The 17 economists questioned this month participated in a similar survey of 61 forecasters in January on the outlook for ECB policy in 2010. The median forecast then was the benchmark would be at 1.5 percent now with Deutsche Bank and Bank of America Merrill Lynch analysts among those predicting 2 per cent.

The ECB cut its rate to 1 per cent in May 2009 to fight the worst recession in its history. A year later the central bank began buying government bonds for the first time to ease credit-market tensions as investors focused on outsized budget deficits. As recently as this month, the ECB was forced to delay a further withdrawal of unlimited liquidity support to euro-area banks.

Credit ratings

Portugal's credit rating was downgraded on Dec-ember 23 by Fitch Ratings to A+ from AA-. The company said in a separate report the same day that the euro area faces a "systemic" crisis.
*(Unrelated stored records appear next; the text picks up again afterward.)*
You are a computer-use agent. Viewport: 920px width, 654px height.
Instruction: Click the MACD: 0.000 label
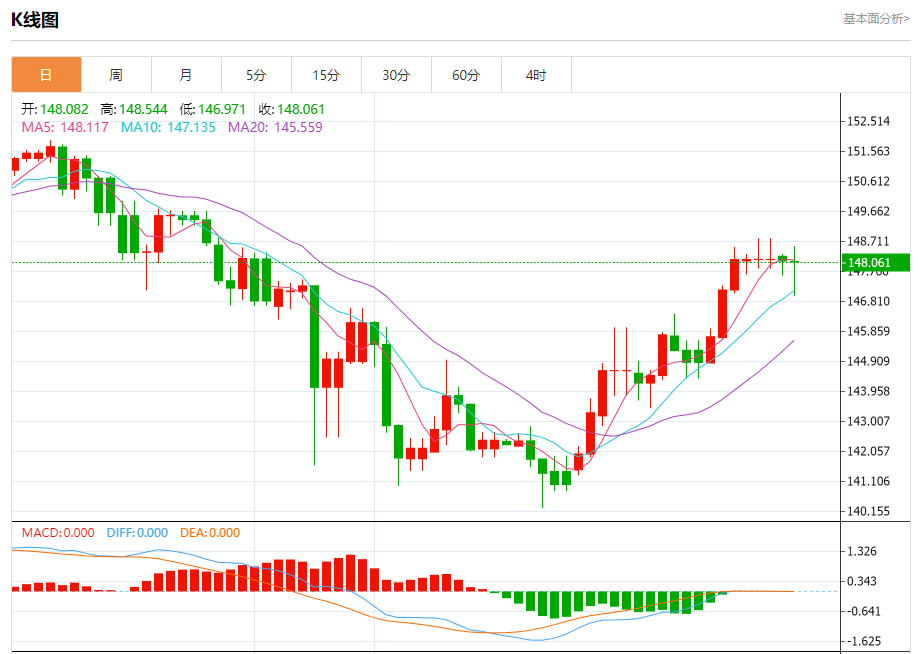58,533
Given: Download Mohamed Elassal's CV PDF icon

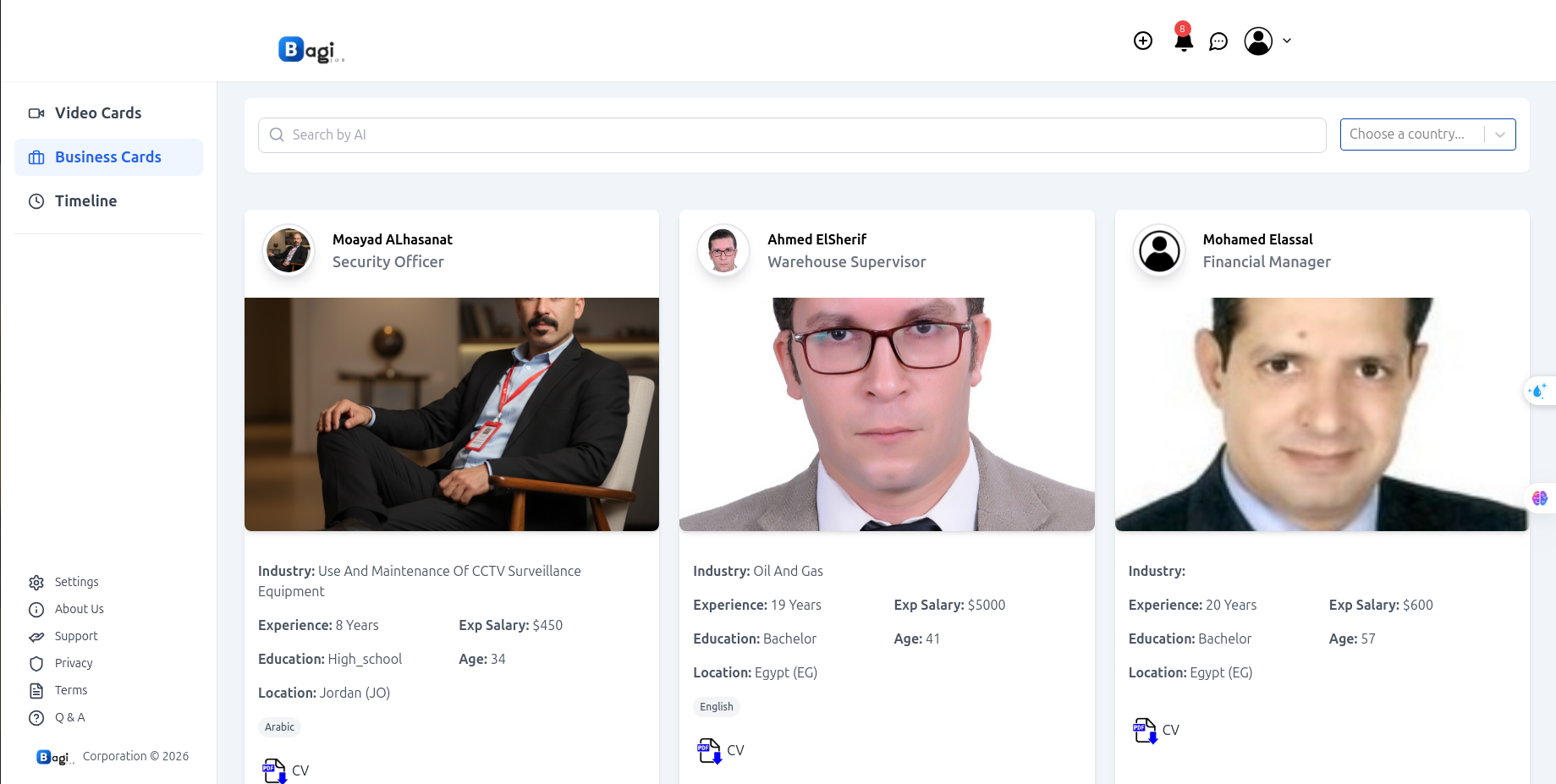Looking at the screenshot, I should pyautogui.click(x=1144, y=730).

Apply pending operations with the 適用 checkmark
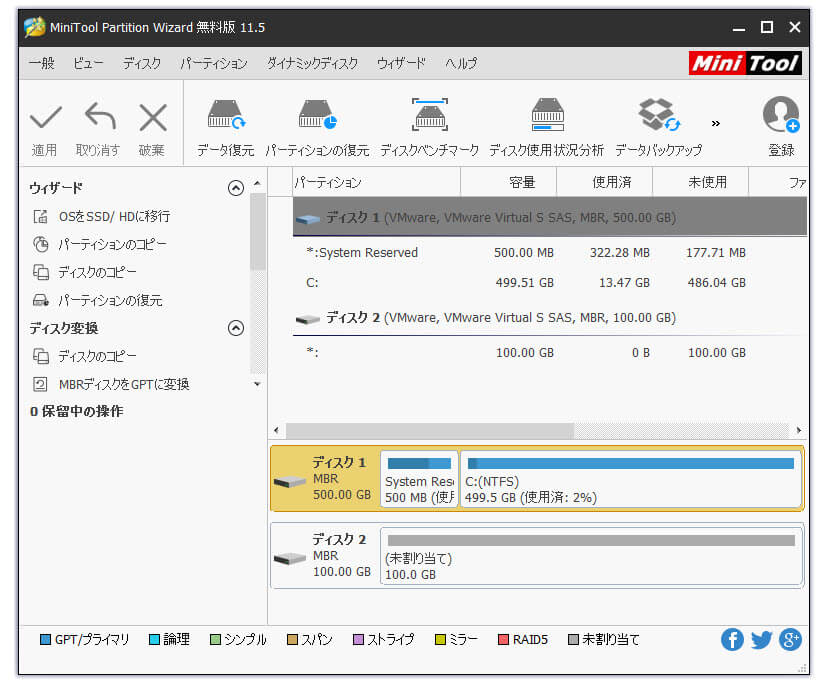45,123
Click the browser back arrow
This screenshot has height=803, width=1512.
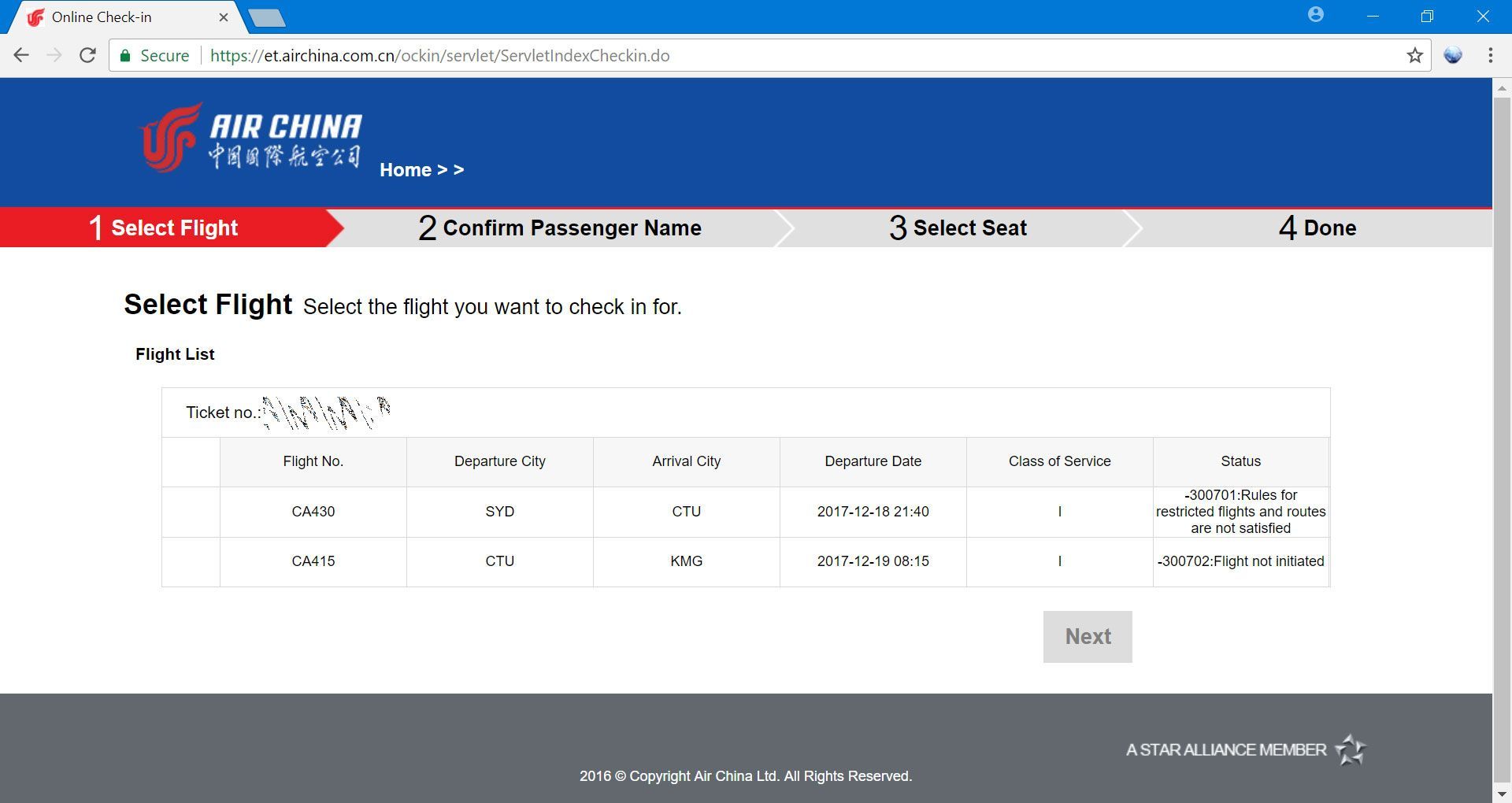pyautogui.click(x=21, y=55)
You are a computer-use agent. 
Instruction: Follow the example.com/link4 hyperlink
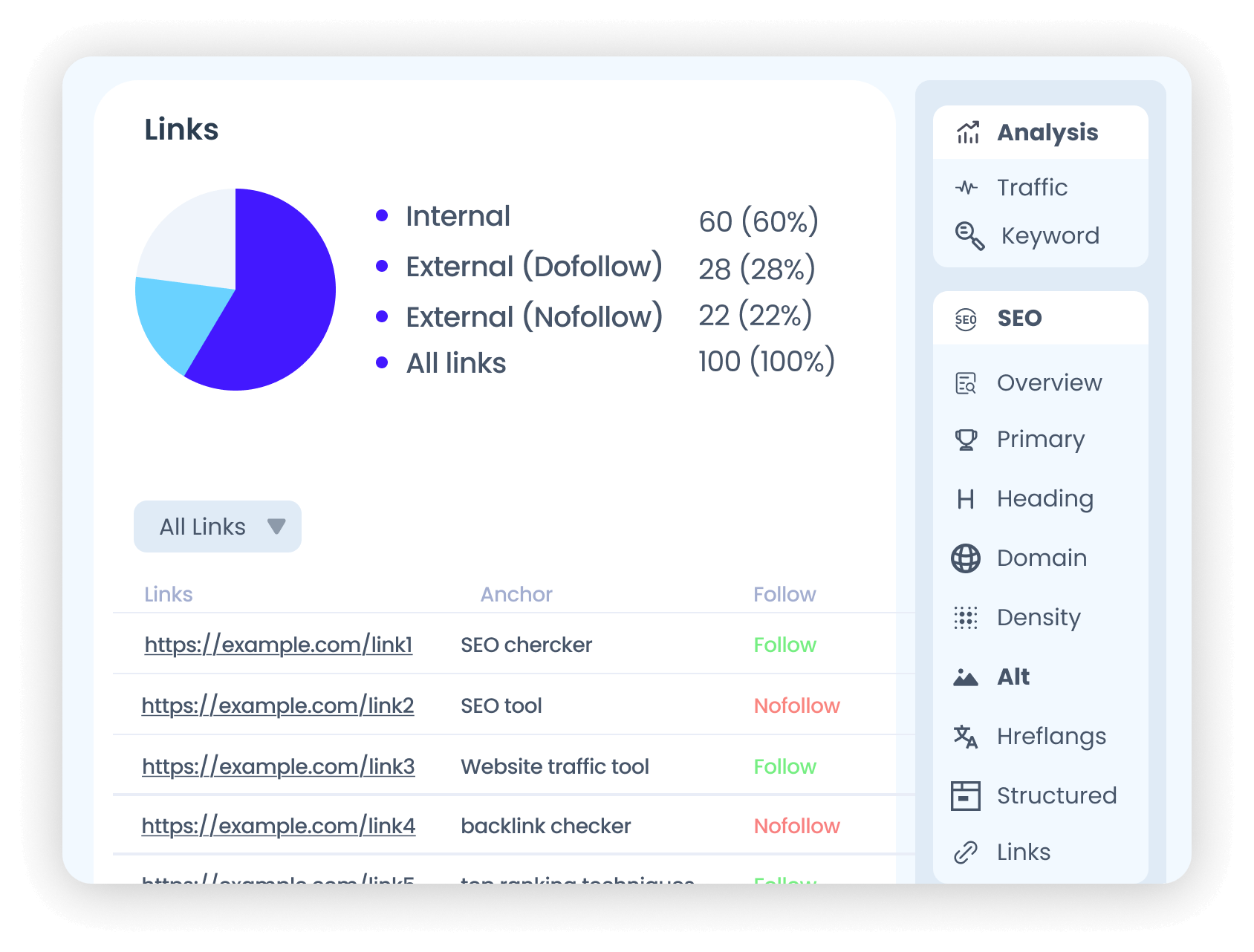click(x=278, y=826)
The ECB this month forecast growth will slow in 2011 to about 1.4 per cent from this year's 1.7 per cent, while inflation will advance to 1.8 per cent from 1.6 per cent. That's still under the bank's target of just below 2 per cent.

David Owen, chief economist at Jefferies International in London, said the ECB's numbers imply the "weakest growth on record."

Carl Weinberg, chief economist at High Freq-uency Economics in New York, predicts the economy will "lapse into a deep recession, squeezed by a credit crunch and plagued by multiple bank failures".